▶ Exercise details: Rewrite the rows below, replacing every "GUI agent" with "screen agent" and leaving everything else unchanged.

▶ Raw rows:
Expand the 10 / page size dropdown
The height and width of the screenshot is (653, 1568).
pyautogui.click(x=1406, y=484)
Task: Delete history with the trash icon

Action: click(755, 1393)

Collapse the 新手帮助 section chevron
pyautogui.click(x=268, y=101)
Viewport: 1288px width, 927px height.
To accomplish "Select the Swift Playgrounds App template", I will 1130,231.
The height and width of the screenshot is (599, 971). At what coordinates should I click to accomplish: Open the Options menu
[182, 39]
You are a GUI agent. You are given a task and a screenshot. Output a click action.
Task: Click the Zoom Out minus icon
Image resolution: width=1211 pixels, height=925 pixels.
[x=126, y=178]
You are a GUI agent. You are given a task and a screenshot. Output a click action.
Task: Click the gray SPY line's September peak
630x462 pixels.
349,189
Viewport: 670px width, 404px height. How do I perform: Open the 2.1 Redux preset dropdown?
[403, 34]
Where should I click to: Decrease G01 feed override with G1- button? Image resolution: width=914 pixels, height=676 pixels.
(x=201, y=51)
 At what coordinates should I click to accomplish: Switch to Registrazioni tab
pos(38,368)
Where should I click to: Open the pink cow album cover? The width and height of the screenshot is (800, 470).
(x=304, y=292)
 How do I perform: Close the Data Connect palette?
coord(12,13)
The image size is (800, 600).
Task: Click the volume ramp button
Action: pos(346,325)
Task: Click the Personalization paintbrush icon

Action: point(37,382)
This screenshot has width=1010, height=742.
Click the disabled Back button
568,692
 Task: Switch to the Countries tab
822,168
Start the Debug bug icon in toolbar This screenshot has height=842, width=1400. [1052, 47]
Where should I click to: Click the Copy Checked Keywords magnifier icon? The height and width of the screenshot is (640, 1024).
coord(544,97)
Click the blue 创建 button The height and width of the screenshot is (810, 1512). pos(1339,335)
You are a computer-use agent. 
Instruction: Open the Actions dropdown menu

▶ Final result:
Expand the 10 / page size dropdown
The height and width of the screenshot is (653, 1568).
pyautogui.click(x=1406, y=484)
Task: Delete history with the trash icon

Action: click(755, 1393)

Collapse the 新手帮助 section chevron
pyautogui.click(x=268, y=101)
Viewport: 1288px width, 927px height.
To accomplish "Select the Swift Playgrounds App template", I will 1130,231.
The height and width of the screenshot is (599, 971). At what coordinates should I click to accomplish: Open the Options menu
[182, 39]
You are a screen agent. You are given a task and a screenshot. Output a click action.
Task: Click the Zoom Out minus icon
Image resolution: width=1211 pixels, height=925 pixels.
[x=126, y=178]
You are a screen agent. You are given a task and a screenshot. Output a click action.
Task: Click the gray SPY line's September peak
630x462 pixels.
349,189
Viewport: 670px width, 404px height. How do I perform: Open the 2.1 Redux preset dropdown?
[403, 34]
Where should I click to: Decrease G01 feed override with G1- button? Image resolution: width=914 pixels, height=676 pixels.
(x=201, y=51)
 At what coordinates should I click to accomplish: Switch to Registrazioni tab
pos(38,368)
Where should I click to: Open the pink cow album cover? The width and height of the screenshot is (800, 470).
(x=304, y=292)
 How do I perform: Close the Data Connect palette?
coord(12,13)
The image size is (800, 600).
Task: Click the volume ramp button
Action: pos(346,325)
Task: Click the Personalization paintbrush icon

Action: point(37,382)
This screenshot has width=1010, height=742.
Click the disabled Back button
568,692
 Task: Switch to the Countries tab
822,168
Start the Debug bug icon in toolbar This screenshot has height=842, width=1400. [1052, 47]
Where should I click to: Click the Copy Checked Keywords magnifier icon? The height and width of the screenshot is (640, 1024).
coord(544,97)
Click the blue 创建 button The height and width of the screenshot is (810, 1512). pos(1339,335)
You are a computer-use agent. 
Instruction: Open the Actions dropdown menu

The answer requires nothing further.